Tag Archives: school

When a child is overtaken by a younger sibling

As soon as I came in from work today, my daughter grabbed my hand and led me to the kitchen where the Husband was cooking tea.

‘Mummy and Daddy, I have something very important to tell you! I did reading in school today and my teacher moved me up TWO reading stages! She said I was a reading superstar!’

This is such lovely news for my daughter, who has developed a real love of reading over the  last few months, and who has been trying very hard with her books, and at school generally. I’m so proud of her, and so happy to see her so proud of herself – she really deserves it.

I just wish my delight for her wasn’t tempered with the worry for what this will mean for my biggest boy’s confidence – because she’s basically leapfrogged him. He’s been stuck on the same reading stage since June, despite doing a huge amount of reading over the Summer holidays, and now he’s a stage behind his younger sister – who is two years below him at school. Seeing his face crumple as she bounced around the kitchen was just heartbreaking. All the more so because although she has worked hard, he has without doubt put a lot more time into practising his reading.
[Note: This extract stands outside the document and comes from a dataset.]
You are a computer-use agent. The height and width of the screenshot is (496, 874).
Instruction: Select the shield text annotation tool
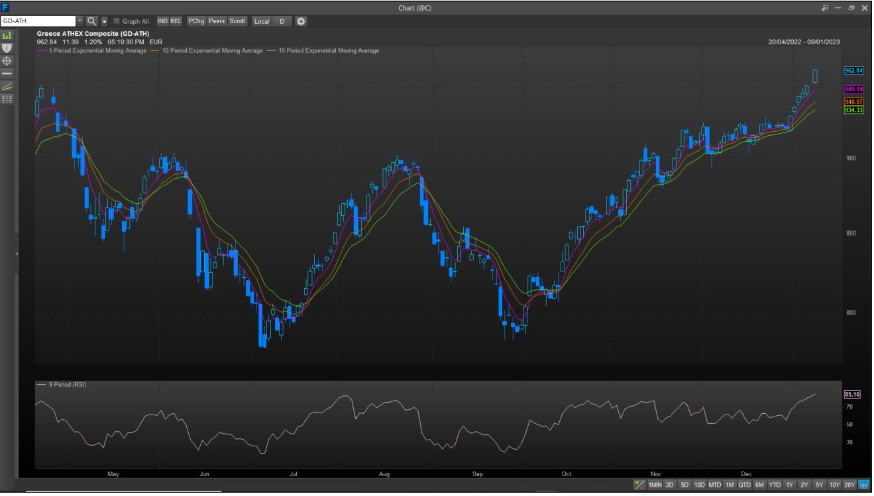click(x=7, y=48)
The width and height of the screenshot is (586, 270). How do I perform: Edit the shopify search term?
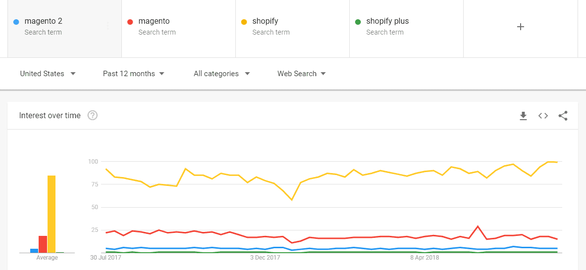point(265,21)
We’ve obviously had a family chat this evening about how some people are good at some things, and some at others, and that’s the way things should be because we can’t have a world filled with engineers but nobody to be a pilot, or super duper rugby players but nobody to be a teacher, etc etc. But despite a wobbly brave face from him after the initial shock, it’s just another confidence knock on top of the many he’s already taken since starting this school year.

As well as being gutted for him, I’m feeling particularly let down because I raised this specific scenario with school a couple of months ago, knowing that it was a probability in the near future and knowing what it would do to his confidence. I asked for extra Welsh reading books that my son and I could read together and was told that we could not have them because ‘if you get extra books, everyone else might want one too’. Really? REALLY? Instead it was suggested that I could get Welsh books from the library for him, which would be great if a) the library had a decent selection of Welsh books, which it doesn’t, and b) Welsh wasn’t my second language by a long chalk, making it fairly difficult for me to pick up a reading book and gauge whether it’s at the right level, or likely to be of interest for an eight year old reluctant reader. Which is why I’d wanted reading books from school rather than sourcing them myself in the first place.

So. A mixture of emotions. Chuffed for my girl, gutted for my biggest boy, and frankly pissed off that even though I could see this coming and asked for help, there was no support to even try and stave it off.

Parenting is hard, sometimes.

 

On giving a dog a bad name

So I found one of the kids in tears yesterday. When I asked them what was wrong, they said it was because they hadn’t been invited to someone’s party. Now I tend to be quite unsympathetic on this sort of thing with my kids – they can’t expect to be invited to them all, just as they can’t invite everybody in the class to theirs – and I was reminding said child of this when they came out with something that stopped me in my tracks.

‘They wanted to invite me, (sob, sob) but their Mummy said they couldn’t, because she said I stole something from her Mummy’s bag once when I was in reception, (sob, sob) and I don’t steal things and (wailing now) I don’t remember stealing anything and I don’t want to be in trouble’.

UUUUh. Right. Once we’d calmed things down, I did some more digging, thinking that there must be a bigger back story to it all, but that’s still the sum total of the information I have about this. That, and the fact that I have a devastated child on my hands. Not because of the party –  that seems to be neither here nor there –  but devastated because they think they are in trouble, though they can’t remember doing whatever it is they are in trouble for.

Ok. Because I have nothing else to go on, lets start from the premise that my child did take something from someone’s mother’s bag, at some point during their reception year. I’m not really clear how this might have taken place, since the child in question doesn’t spend any time with this adult, but I suppose it could have happened on the yard, or in the park, or at a party.

Reception year would put the age of this child at between only just four, and only just five. Clearly children should not take things from people’s bags, but stealing? Really? A four year old doesn’t STEAL. A four year old might well think ‘I see that, I want it, I will have it’, but I don’t think at that age that stealing is really a concept they have, do they? Of course, a four year old should certainly be aware that they can’t just take stuff they want without asking. But knowing the correct behaviour, and then acting on it at all times, is something that comes with age, and with adult guidance. And if I had known about this incident, I would have dealt with it at the time and used the opportunity to reinforce the fact that you can’t just take stuff, and I would also have insisted that the child apologise to the adult in question. BUT I WASN’T GIVEN THE OPPORTUNITY.

So given the fact that this incident wasn’t seen as serious enough to mention to me at the time, and that it happened aeons ago, and that we are talking about four year olds, I’m not sure how I feel about the fact that my child is being told by a classmate that their Mummy doesn’t want them coming to their party, because they ‘stole’ something. If this parent doesn’t want our kids to socialise together, for whatever reason, that is totally and utterly up to her and she has every right to make that call. I just feel that the way it has been done is unkind and thoughtless and unnecessary.

I don’t know whether to tackle this with the parent in question, or whether it will just make things worse. What would you do?